* [Written problem 1]: In the passage on the secretary of state of the Maison du Roi, list every person named in the paragraph that begins "Starting in the 16th century".
* [Written problem 2]: Echo word for word the part of the passage on the secretary of state of the Maison du Roi starting at "The offices of" and ending at "of the Louvre.".
═══ Document passage
= Secretary of State of the Maison du Roi =

Position in the Ancien Régime and Bourbon Restoration

The secretary of state of the Maison du Roi (Secrétaire d'État à la Maison du Roi) was the secretary of state in France during the Ancien Régime and Bourbon Restoration in charge of the Département de la Maison du Roi. The exact composition of the ministry and the secretary's duties changed several times over the Early Modern period, but in general, the Département de la Maison du Roi oversaw four main areas: the "Maison du Roi" ("Household of the King"), the "Bâtiments du Roi" ("Buildings of the King"), the General Affairs of the Clergy, (from 1749 on) Affairs of the RPR ("Religion Prétendue Réformée", i.e. the Huguenots), and the administration of the capital city of Paris and the provinces. The post later reappeared as the minister for the Maison du Roi.

== History ==
Starting in the 16th century and then from the 17th century on, the "Maison du Roi" was overseen by a ministry, the "Département de la Maison du Roi", directed by a secretary of state, the "Secrétaire d'État à la Maison du Roi". Along with the "Department of War" ("département de la Guerre"), the "Département de la Maison du Roi" was the oldest of the specialized State Ministries, created in 1570 by Charles IX who reunited—under the control of Simon Fizes de Sauve—the "ordinaire des guerres" and the Military Maison du Roi. Both departments were dissociated in 1594: Nicolas de Neufville, seigneur de Villeroy took over the Département of Foreign Affairs and the Department of War, while Martin Ruzé de Beaulieu took over the Maison du Roi.

In 1661, the département was expanded to include Religious Affairs. In 1669, Jean-Baptiste Colbert bought the post from Henri de Guénégaud du Plessis-Belleville, and thus combined under his control the Maison du Roi with the Department of the Navy and the position of Contrôleur général des finances (chief financial officer of the realm). The Secretary of the Department of the Maison du Roi and Contrôleur général des finances would be linked only until 1699, but the Maison du roi and Religious Affairs would remain linked with Department of the Navy until 1749 (except for a brief separation from 1715–1718).

After the downfall of Maurepas in 1749, the Department was broken apart: the Department of the Navy was made into its own Department and given to Rouillé while the Department of the Maison du Roi and of Religious Affairs
was given over to the comte de Saint-Florentin.

The offices of the department were few: only four buildings in 1771, five in 1789. The department's archives are stored in two places: the "Grands Augustins" and the Palais du Louvre/Palace of the Louvre.
══════
═══ Record list
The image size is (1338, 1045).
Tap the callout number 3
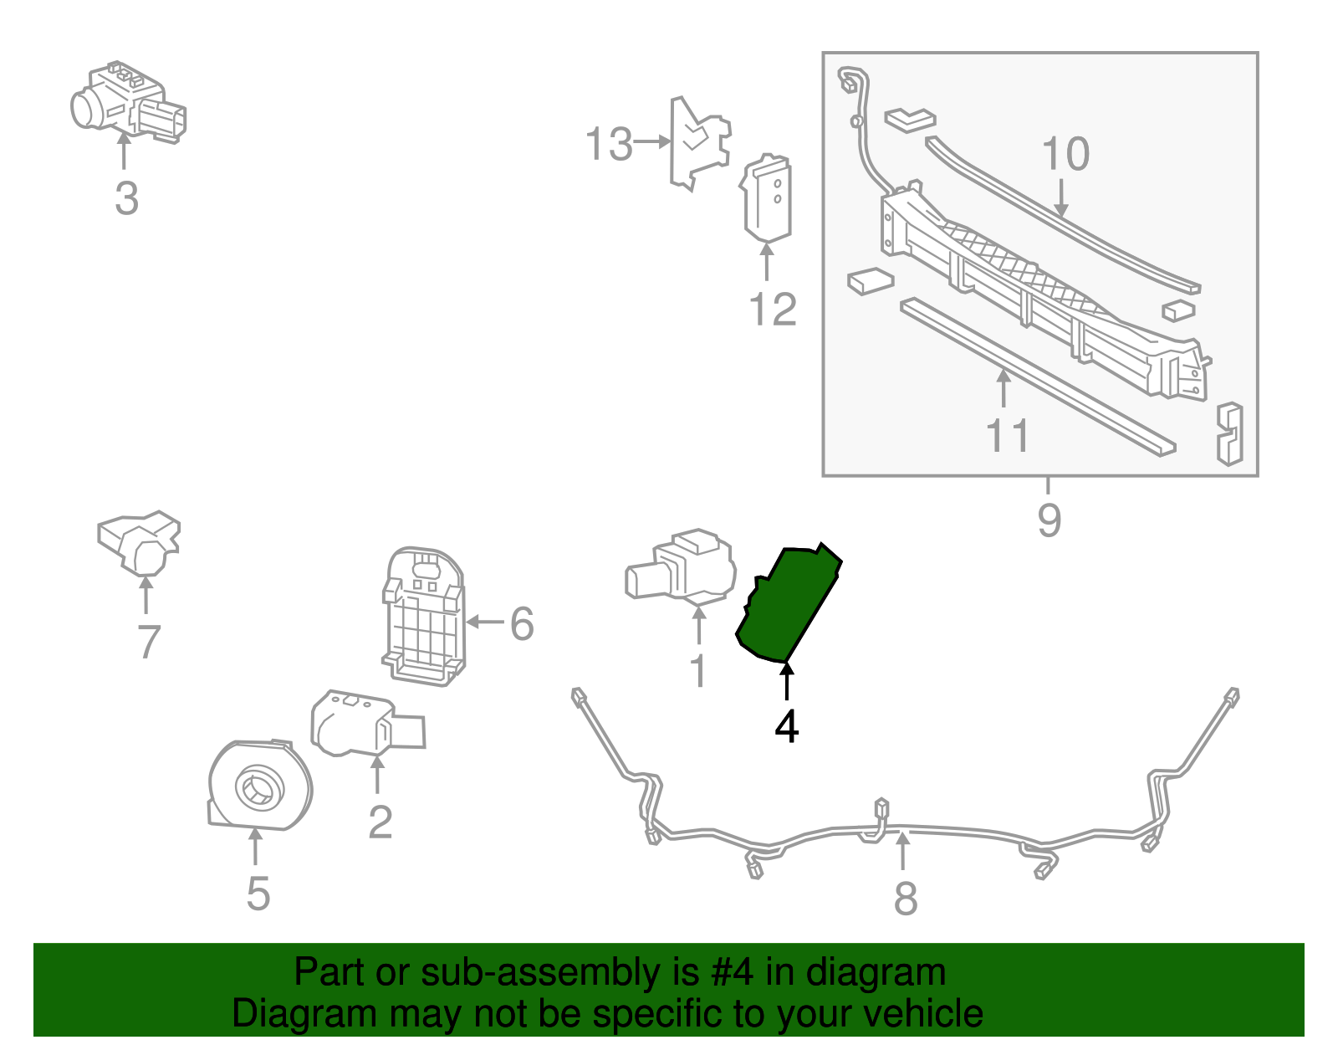(126, 199)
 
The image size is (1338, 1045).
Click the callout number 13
(609, 144)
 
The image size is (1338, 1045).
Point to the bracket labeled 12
(767, 198)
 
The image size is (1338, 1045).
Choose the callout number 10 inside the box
(1065, 154)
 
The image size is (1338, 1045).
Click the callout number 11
(1008, 436)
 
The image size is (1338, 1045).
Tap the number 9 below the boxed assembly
(1049, 520)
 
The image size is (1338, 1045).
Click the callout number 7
(148, 643)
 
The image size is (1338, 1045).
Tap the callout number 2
(380, 822)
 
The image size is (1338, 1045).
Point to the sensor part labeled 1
(682, 567)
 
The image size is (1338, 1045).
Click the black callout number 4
(786, 726)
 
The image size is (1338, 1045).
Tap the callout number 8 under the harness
(906, 899)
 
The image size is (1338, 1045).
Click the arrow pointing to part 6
(485, 622)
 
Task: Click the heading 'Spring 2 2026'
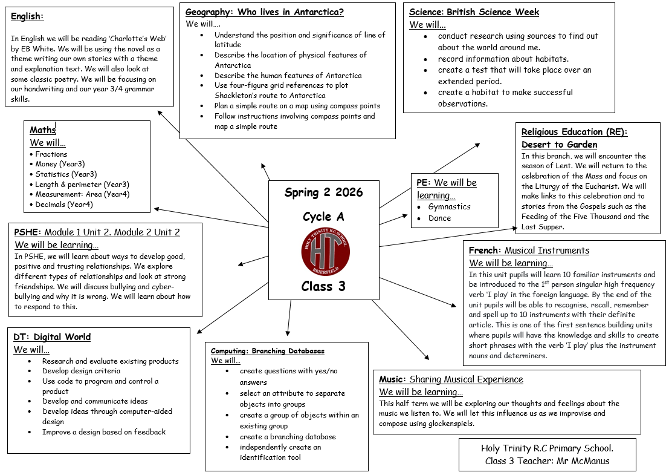[x=323, y=193]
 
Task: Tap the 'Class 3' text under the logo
[x=323, y=286]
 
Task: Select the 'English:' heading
[x=27, y=16]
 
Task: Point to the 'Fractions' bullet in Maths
[x=51, y=154]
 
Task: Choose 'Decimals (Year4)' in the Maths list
[x=64, y=205]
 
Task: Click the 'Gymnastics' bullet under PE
[x=449, y=207]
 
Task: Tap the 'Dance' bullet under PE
[x=439, y=218]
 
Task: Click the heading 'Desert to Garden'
[x=559, y=145]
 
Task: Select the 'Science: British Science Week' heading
[x=474, y=12]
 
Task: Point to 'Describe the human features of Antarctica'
[x=288, y=76]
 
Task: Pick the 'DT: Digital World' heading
[x=52, y=337]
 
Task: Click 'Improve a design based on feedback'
[x=103, y=432]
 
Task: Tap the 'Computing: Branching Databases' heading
[x=267, y=351]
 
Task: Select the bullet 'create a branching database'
[x=287, y=437]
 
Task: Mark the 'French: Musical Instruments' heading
[x=529, y=251]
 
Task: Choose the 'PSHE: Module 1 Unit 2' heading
[x=97, y=232]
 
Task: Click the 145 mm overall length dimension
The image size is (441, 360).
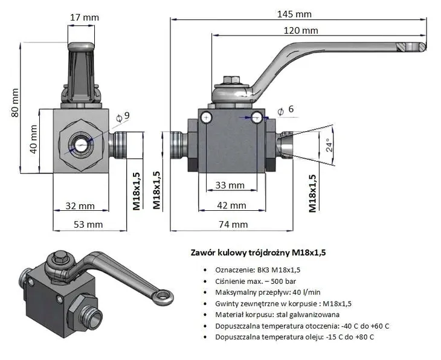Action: pyautogui.click(x=295, y=13)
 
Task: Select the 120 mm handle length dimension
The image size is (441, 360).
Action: pyautogui.click(x=301, y=30)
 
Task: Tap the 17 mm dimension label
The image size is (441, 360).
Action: pyautogui.click(x=84, y=18)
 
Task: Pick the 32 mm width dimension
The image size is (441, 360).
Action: pyautogui.click(x=80, y=206)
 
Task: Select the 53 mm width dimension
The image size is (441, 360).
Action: pyautogui.click(x=88, y=224)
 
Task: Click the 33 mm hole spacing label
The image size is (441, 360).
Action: pyautogui.click(x=230, y=185)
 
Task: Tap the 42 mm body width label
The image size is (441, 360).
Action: pyautogui.click(x=232, y=205)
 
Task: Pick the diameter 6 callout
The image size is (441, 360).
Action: pyautogui.click(x=285, y=109)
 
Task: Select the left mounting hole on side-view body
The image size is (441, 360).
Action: pyautogui.click(x=207, y=117)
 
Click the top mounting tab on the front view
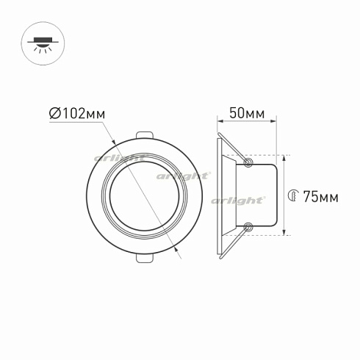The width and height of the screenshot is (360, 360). [145, 135]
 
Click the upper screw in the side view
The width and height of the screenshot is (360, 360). [248, 161]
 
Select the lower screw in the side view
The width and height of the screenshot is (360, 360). [248, 228]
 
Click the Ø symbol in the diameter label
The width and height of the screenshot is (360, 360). [54, 114]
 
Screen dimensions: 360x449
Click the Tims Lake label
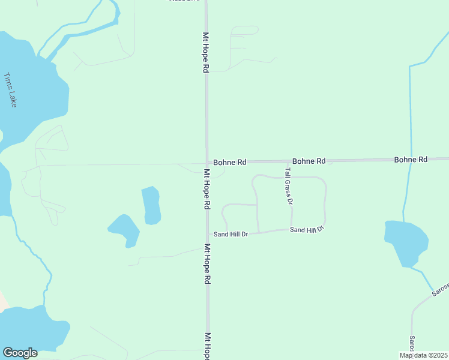[11, 90]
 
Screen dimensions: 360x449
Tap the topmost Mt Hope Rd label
[206, 53]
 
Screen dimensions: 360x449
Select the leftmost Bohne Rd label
[230, 162]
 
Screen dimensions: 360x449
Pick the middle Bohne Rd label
[309, 161]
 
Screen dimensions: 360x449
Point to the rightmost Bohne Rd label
[411, 160]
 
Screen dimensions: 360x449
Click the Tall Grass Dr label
[288, 187]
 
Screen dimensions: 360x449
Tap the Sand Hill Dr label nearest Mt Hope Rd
[231, 234]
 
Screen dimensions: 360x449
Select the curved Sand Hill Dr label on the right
[307, 229]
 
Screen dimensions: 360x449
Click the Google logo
[20, 353]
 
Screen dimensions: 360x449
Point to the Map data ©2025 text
[424, 355]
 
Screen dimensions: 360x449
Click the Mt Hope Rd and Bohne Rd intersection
[207, 163]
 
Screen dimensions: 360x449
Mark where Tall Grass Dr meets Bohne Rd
[285, 161]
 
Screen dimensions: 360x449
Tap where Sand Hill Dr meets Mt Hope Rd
[208, 235]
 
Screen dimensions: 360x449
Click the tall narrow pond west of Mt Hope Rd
[151, 205]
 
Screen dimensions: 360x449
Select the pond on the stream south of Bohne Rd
[406, 242]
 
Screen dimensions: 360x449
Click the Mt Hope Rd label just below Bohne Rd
[206, 188]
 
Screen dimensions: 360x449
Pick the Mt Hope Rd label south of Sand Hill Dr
[207, 263]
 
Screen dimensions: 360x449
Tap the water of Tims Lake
[33, 90]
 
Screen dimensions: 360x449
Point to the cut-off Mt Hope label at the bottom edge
[208, 346]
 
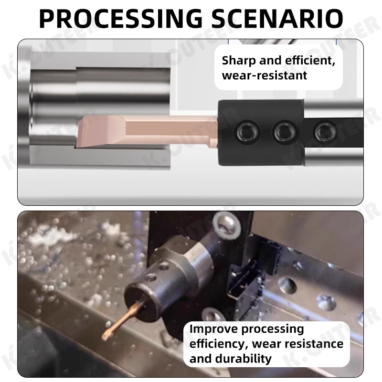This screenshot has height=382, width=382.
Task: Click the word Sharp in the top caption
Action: click(238, 61)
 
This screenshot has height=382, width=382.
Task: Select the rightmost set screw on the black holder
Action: click(325, 129)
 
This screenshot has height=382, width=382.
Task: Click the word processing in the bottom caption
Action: click(273, 329)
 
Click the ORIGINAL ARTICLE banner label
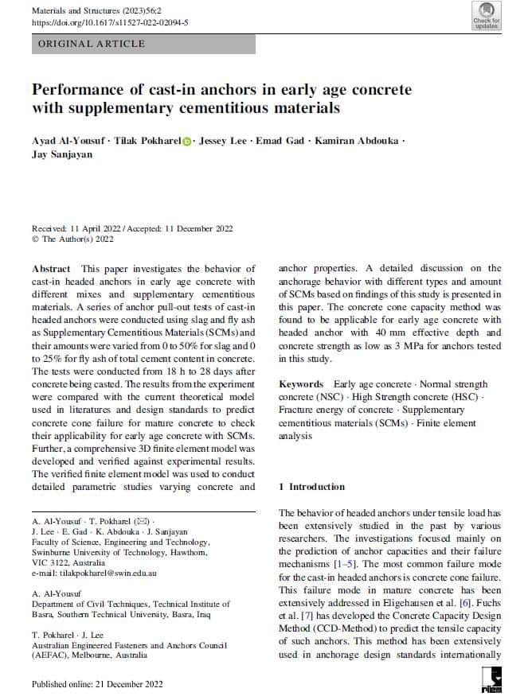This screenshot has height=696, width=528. (92, 44)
══════
* [Full response 1]:
- Charles IX
- Simon Fizes de Sauve
- Nicolas de Neufville, seigneur de Villeroy
- Martin Ruzé de Beaulieu

* [Full response 2]:
The offices of the department were few: only four buildings in 1771, five in 1789. The department's archives are stored in two places: the "Grands Augustins" and the Palais du Louvre/Palace of the Louvre.